[Opening PAGE EXCERPT section]
Summary of DGE workflow

Author

Mary Piper

Published

June 8, 2017

Approximate time: 15 minutes

Learning Objectives

  • Identify the R commands needed to run a complete differential expression analysis using DESeq2

Summary of differential expression analysis workflow

We have detailed the various steps in a differential expression analysis workflow, providing theory with example code. To provide a more succinct reference for the code needed to run a DGE analysis, we have summarized the steps in an analysis below:

  1. Obtaining gene-level counts from Salmon using tximport
# Run tximport
txi <- tximport(files, 
                type="salmon", 
                tx2gene=t2g, 
                countsFromAbundance = "lengthScaledTPM")

# "files" is a vector wherein each element is the path to the salmon quant.sf file, and each element is named with the name of the sample.
# "t2g" is a 2 column data frame which contains transcript IDs mapped to geneIDs (in that order)
[Closing PAGE EXCERPT section]
[Opening DATA SECTION section]
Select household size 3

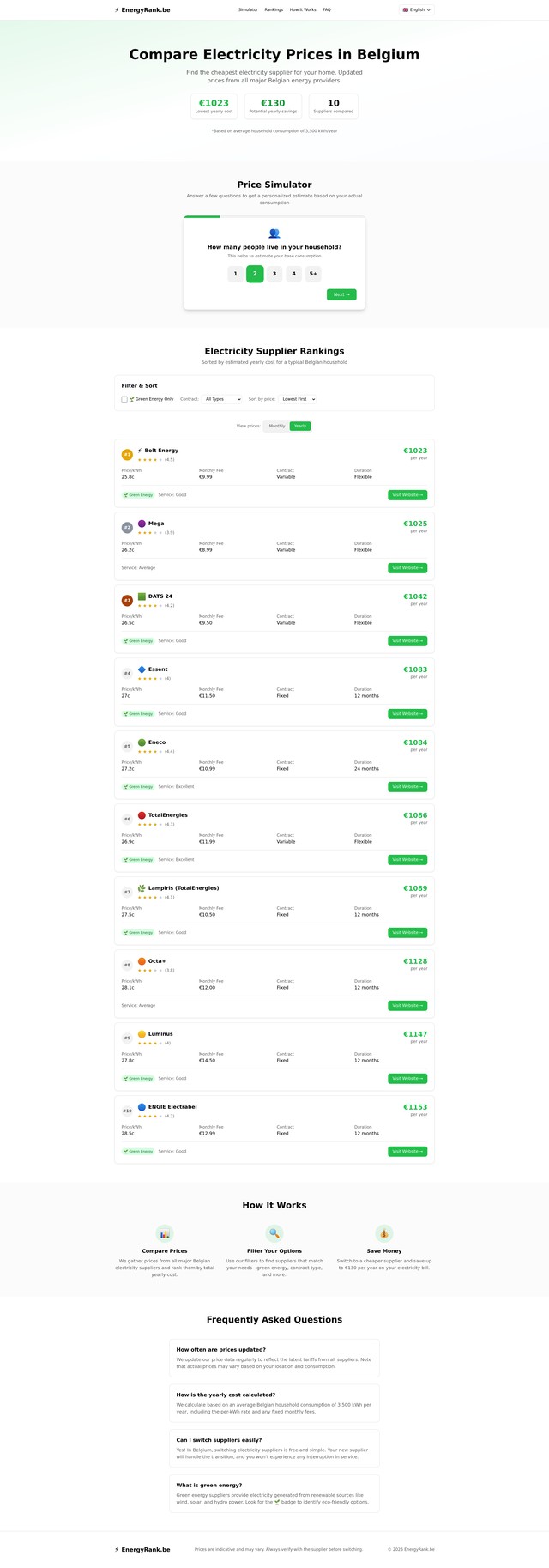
[Closing DATA SECTION section]
▸ TASKS TO CARRY OUT
A) From the DGE workflow summary, return everything from "1. Obtaining gene-level" down to "(in that order)".
B) Put this sentence from the DGE workflow summary into Spanish: "We have detailed the various steps in a differential expression analysis workflow, providing theory with example code."
C) According to the DGE workflow summary, what does the "t2g" data frame contain?
The lines don't matter here and can be set aside.

▸ SOLUTIONS TO THE EXERCISE
A)
1. Obtaining gene-level counts from Salmon using tximport
# Run tximport
txi <- tximport(files, 
                type="salmon", 
                tx2gene=t2g, 
                countsFromAbundance = "lengthScaledTPM")

# "files" is a vector wherein each element is the path to the salmon quant.sf file, and each element is named with the name of the sample.
# "t2g" is a 2 column data frame which contains transcript IDs mapped to geneIDs (in that order)

B) Hemos detallado los distintos pasos de un flujo de trabajo de análisis de expresión diferencial, aportando la teoría junto con código de ejemplo.

C) Transcript IDs mapped to gene IDs, in that order, across two columns.